** Opening Given information block **

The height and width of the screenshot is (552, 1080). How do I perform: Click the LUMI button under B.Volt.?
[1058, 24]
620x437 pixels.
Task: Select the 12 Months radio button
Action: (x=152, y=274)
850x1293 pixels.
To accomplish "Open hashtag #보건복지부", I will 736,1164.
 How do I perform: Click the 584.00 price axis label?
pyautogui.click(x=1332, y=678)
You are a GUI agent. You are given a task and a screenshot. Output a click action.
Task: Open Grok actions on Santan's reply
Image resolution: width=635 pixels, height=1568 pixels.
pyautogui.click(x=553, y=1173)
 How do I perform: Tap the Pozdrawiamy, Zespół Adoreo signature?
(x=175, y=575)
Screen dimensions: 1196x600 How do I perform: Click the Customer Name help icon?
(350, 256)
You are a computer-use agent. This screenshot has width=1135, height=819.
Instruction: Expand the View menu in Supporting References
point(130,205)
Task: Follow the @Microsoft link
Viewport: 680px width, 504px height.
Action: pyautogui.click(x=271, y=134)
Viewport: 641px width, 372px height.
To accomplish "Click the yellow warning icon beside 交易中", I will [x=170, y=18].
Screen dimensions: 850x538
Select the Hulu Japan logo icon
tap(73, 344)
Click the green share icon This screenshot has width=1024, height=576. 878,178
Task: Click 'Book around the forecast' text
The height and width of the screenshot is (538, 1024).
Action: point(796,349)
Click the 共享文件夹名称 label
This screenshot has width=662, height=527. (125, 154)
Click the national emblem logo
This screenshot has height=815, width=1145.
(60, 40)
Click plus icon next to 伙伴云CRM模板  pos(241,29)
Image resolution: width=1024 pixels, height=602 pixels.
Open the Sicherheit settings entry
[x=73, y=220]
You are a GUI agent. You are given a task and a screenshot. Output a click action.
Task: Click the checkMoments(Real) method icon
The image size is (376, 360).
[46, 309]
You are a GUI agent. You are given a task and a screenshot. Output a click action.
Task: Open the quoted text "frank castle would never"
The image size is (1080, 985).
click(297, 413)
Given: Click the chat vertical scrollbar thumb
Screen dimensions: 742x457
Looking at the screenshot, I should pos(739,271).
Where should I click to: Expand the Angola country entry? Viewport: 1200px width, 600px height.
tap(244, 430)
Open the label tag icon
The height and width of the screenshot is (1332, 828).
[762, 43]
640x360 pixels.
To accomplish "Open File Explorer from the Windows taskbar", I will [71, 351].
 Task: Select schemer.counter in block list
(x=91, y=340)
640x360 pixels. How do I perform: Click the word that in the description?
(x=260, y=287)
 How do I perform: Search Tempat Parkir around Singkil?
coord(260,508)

** Closing Given information block **

#### [What you need to do]
Across the records, count each line that holds the string "will". Respond with the number only.

#### [Expected output]
3